▶ Exercise requirements
Please copy the leading lines of the entries below exactly, concluding with the line in which "Open the Program" occurs.

*** Opening Data shown ***

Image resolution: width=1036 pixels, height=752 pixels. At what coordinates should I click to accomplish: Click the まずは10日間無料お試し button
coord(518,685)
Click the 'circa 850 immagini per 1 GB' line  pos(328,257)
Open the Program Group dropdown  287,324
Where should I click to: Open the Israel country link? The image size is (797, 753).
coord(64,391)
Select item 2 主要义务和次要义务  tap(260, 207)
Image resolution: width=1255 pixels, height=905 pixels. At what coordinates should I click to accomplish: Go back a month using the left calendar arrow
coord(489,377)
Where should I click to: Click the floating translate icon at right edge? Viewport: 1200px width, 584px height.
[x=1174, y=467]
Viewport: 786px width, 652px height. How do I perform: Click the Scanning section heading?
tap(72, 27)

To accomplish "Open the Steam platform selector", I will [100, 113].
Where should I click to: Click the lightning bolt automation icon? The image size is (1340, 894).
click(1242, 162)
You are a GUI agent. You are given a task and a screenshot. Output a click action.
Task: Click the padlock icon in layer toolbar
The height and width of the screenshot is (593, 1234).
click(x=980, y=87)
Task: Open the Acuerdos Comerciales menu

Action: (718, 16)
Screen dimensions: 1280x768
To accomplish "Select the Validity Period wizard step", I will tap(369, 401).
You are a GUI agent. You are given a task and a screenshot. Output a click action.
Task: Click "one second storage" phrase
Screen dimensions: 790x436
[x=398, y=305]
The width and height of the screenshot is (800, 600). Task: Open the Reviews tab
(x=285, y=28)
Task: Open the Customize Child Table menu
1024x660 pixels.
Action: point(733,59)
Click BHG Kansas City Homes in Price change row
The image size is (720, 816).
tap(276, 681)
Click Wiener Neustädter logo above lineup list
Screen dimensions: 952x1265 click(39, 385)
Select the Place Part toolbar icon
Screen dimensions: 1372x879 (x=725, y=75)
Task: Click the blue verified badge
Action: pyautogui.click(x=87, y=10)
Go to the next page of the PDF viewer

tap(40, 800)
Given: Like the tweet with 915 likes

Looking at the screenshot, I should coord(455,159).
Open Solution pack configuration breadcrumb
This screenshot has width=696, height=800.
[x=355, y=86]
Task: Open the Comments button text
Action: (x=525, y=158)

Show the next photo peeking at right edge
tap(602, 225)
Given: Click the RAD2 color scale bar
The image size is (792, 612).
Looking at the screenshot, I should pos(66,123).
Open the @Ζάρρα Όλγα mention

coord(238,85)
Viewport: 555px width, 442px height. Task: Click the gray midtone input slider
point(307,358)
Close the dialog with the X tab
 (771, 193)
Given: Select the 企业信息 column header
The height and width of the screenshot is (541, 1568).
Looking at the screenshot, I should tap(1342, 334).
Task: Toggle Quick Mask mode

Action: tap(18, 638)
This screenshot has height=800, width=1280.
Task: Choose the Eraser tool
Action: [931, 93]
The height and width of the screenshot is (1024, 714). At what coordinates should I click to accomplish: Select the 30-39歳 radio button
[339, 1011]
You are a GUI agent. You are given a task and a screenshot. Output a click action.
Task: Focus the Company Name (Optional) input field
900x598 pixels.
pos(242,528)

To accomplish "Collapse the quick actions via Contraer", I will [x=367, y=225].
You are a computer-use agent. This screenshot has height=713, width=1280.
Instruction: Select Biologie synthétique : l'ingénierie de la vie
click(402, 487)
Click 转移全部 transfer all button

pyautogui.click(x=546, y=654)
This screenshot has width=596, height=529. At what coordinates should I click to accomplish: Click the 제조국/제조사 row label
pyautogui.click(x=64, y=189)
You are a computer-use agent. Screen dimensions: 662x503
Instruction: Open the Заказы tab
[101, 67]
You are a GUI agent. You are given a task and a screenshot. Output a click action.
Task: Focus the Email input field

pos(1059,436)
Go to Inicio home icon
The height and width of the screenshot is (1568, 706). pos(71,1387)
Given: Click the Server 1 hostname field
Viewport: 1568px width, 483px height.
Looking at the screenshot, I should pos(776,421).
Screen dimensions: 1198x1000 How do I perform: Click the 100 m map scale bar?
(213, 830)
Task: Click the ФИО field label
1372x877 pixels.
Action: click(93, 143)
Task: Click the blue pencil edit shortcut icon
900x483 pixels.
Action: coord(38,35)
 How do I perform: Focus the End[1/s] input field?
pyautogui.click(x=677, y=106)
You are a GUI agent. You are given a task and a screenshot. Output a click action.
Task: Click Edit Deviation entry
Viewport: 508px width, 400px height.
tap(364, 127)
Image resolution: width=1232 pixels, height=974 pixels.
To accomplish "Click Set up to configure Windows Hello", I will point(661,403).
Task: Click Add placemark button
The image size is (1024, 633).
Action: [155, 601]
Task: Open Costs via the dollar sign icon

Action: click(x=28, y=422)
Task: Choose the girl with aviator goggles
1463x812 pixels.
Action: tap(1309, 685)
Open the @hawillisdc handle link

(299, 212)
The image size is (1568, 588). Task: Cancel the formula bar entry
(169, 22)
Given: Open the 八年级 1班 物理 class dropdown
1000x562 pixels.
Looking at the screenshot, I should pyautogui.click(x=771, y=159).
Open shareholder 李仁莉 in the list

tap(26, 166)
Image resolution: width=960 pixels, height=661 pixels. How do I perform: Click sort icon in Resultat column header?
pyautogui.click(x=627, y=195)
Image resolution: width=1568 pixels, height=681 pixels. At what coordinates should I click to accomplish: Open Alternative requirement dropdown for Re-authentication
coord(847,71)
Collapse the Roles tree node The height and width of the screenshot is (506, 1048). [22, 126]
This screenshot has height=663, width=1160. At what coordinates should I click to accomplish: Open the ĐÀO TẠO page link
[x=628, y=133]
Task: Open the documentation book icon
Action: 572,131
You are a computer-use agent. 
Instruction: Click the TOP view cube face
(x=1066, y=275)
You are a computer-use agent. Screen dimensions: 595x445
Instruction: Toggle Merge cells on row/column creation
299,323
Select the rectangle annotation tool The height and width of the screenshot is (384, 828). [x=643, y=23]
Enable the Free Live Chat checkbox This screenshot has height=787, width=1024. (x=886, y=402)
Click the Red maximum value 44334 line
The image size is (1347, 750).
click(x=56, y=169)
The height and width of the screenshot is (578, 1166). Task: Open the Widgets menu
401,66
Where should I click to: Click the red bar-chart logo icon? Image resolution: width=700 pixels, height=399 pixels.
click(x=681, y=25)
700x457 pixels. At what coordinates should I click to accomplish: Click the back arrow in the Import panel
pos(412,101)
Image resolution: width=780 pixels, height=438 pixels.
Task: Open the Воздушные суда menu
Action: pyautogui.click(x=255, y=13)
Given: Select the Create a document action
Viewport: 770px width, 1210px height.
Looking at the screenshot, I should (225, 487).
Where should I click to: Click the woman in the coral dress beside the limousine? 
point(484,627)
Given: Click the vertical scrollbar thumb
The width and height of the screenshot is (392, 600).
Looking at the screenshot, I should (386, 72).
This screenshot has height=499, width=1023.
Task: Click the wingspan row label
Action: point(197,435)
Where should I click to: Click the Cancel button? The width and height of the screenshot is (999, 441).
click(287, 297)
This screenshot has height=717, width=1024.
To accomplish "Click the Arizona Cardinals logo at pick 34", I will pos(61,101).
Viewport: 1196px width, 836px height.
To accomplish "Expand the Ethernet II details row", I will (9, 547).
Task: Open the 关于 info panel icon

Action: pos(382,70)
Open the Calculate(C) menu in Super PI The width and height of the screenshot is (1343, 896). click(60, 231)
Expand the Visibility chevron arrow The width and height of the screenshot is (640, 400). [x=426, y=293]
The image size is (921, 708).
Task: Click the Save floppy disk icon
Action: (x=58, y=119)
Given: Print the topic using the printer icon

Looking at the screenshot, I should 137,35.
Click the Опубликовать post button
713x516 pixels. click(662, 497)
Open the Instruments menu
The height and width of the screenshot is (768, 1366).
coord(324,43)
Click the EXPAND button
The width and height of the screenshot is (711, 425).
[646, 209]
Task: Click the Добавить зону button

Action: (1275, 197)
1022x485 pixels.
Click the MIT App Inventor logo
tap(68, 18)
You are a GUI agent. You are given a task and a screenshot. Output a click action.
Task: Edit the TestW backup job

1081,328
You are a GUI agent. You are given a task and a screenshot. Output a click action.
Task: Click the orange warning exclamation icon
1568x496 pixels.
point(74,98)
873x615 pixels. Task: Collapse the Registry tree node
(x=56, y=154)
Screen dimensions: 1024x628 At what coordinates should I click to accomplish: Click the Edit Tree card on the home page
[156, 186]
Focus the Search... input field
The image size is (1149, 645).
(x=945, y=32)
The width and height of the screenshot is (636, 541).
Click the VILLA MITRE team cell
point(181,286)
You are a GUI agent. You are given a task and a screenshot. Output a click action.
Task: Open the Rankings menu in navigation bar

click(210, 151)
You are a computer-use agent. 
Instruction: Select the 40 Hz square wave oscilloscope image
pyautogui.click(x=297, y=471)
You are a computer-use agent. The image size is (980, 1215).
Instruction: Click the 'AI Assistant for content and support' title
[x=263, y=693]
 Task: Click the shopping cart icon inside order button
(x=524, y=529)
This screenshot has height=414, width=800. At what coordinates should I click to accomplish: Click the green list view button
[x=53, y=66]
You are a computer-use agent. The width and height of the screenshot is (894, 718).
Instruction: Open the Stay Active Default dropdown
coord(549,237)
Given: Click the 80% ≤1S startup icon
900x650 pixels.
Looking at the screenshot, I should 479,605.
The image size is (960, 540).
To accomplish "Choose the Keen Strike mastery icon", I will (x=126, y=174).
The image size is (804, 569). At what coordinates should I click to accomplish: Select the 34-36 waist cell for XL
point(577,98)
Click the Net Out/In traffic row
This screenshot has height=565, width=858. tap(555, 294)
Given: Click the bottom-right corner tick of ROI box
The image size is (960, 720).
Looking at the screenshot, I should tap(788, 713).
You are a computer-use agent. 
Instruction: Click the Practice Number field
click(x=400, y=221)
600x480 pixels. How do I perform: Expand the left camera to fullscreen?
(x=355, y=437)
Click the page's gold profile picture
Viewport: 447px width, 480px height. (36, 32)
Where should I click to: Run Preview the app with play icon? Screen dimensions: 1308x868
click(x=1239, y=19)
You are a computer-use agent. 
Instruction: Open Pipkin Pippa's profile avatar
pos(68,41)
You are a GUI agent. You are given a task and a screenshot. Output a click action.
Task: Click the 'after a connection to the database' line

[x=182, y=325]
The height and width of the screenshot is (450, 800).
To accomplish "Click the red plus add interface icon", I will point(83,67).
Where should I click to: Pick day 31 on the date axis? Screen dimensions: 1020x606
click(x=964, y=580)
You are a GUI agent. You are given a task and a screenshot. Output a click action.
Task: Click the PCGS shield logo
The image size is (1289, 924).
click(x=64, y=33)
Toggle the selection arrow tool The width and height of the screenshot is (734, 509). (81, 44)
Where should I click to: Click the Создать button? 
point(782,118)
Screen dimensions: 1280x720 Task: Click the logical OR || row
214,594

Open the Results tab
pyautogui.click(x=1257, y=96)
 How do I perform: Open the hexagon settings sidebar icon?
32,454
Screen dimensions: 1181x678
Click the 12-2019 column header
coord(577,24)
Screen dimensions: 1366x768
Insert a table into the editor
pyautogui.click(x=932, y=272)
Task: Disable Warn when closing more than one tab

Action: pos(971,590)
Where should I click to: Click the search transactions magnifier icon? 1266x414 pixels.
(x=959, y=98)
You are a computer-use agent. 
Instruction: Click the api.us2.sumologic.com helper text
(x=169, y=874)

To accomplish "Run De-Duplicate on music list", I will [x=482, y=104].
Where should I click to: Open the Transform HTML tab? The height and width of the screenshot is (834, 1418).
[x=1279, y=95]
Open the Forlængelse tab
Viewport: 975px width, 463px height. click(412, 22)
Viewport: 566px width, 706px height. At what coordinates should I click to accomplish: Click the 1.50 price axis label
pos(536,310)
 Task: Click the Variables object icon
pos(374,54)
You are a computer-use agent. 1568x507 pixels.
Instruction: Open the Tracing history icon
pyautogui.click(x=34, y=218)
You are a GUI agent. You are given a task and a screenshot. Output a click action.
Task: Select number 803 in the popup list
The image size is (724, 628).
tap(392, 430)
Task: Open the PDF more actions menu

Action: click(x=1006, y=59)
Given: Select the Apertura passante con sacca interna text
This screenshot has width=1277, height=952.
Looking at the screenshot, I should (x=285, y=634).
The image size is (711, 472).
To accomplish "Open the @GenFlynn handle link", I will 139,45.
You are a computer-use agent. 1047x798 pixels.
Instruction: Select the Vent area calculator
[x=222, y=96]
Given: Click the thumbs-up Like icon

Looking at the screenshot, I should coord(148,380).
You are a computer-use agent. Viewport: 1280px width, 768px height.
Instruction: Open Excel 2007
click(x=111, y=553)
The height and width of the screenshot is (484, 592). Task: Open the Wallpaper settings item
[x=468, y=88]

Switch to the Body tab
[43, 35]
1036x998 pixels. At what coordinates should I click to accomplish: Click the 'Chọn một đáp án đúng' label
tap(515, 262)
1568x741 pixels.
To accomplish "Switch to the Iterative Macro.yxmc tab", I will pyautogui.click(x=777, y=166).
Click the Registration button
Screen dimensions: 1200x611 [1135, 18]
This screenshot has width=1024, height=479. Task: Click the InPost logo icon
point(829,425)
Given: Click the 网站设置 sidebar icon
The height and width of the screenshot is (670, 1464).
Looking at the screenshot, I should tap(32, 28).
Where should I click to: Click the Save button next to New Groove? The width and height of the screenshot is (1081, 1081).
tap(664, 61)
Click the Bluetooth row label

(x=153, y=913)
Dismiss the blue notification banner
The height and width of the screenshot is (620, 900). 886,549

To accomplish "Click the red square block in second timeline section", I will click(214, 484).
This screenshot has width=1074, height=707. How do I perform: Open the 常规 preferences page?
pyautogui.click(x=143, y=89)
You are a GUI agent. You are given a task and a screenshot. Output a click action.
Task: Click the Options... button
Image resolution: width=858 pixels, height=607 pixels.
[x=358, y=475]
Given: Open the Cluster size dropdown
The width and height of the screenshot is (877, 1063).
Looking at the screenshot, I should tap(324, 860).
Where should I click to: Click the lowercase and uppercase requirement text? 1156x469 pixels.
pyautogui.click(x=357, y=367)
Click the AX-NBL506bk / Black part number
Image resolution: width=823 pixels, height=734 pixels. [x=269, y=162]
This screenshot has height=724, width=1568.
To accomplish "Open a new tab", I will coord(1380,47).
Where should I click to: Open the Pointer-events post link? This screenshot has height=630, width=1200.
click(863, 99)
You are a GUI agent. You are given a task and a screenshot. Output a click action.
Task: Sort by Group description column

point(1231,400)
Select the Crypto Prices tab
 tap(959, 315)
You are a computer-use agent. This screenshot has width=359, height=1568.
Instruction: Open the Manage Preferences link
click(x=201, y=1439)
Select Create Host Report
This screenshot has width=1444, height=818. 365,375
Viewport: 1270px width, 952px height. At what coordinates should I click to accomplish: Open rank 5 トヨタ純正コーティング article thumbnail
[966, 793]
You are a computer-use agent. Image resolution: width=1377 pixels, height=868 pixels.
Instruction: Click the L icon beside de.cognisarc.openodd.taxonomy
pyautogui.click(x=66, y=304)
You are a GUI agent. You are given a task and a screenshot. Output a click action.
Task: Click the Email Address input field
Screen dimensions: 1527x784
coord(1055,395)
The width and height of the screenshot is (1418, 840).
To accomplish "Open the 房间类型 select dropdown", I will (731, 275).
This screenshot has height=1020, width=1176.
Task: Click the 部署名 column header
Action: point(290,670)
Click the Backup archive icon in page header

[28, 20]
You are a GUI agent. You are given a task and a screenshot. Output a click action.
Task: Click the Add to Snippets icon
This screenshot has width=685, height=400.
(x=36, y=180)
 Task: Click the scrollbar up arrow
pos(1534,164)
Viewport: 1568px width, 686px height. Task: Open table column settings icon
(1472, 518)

*** Closing Data shown ***

▶ Response area
Image resolution: width=1036 pixels, height=752 pixels. At what coordinates should I click to accomplish: Click the まずは10日間無料お試し button
coord(518,685)
Click the 'circa 850 immagini per 1 GB' line  pos(328,257)
Open the Program Group dropdown  287,324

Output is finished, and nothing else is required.